Feedforward NN using StaticArrays with no allocation

memory-allocation

#1

I am writing a performance sensitive application that cannot have any allocations which also runs inference using a multi layered perceptron. The dimensions of each layers output in Neural Network are fairly small and benchmarking individual layers forward pass stage revealed that using StaticArrays was faster.

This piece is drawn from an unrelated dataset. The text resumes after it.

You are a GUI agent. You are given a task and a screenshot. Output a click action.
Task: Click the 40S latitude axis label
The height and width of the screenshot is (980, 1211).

My question is how do I implement the inference step in an elegant way using StaticArrays. My current implementation uses Matrix and Vectors for weights and bias of each layer and A_mul_B! to avoid any allocations.


#2

Just use out of place. StaticArrays are stack-allocated structures so they won’t allocate when you create them. They’re more like a high dimensional number, like a complex number or a Float64. They don’t heap-allocate memory. So the algorithm is just tanh(W2*sigma(W1*x)) etc.


#3

Thanks for your response. I am still getting allocations when I run this simple foobar example in Julia 0.6. I think I might be missing something.

using BenchmarkTools
using StaticArrays

@inline relu{T <: AbstractFloat}(x::T) = max(zero(T), x)

function profile()
    input = @SVector rand(5);
    W1 = @SMatrix rand(10,5); b1 = @SVector rand(10);
    W2 = @SMatrix rand(1,10); b2 = @SVector rand(1);
    
    @btime W2*relu.(W1*input+b1)+b2
end

profile()
# prints the following
# 274.584 ns (5 allocations: 320 bytes)
# 1-element StaticArrays.SArray{Tuple{1},Float64,1,1}:
# 11.5083

#4

@ChrisRackauckas Actually, I take that back. If use @allocated instead of @btime I get zero allocations. Not sure what’s happening there. I am assuming that means there are no allocations in practice.


#5

Is this coded on Julia 0.6? 1.0 has a lot of performance fixes.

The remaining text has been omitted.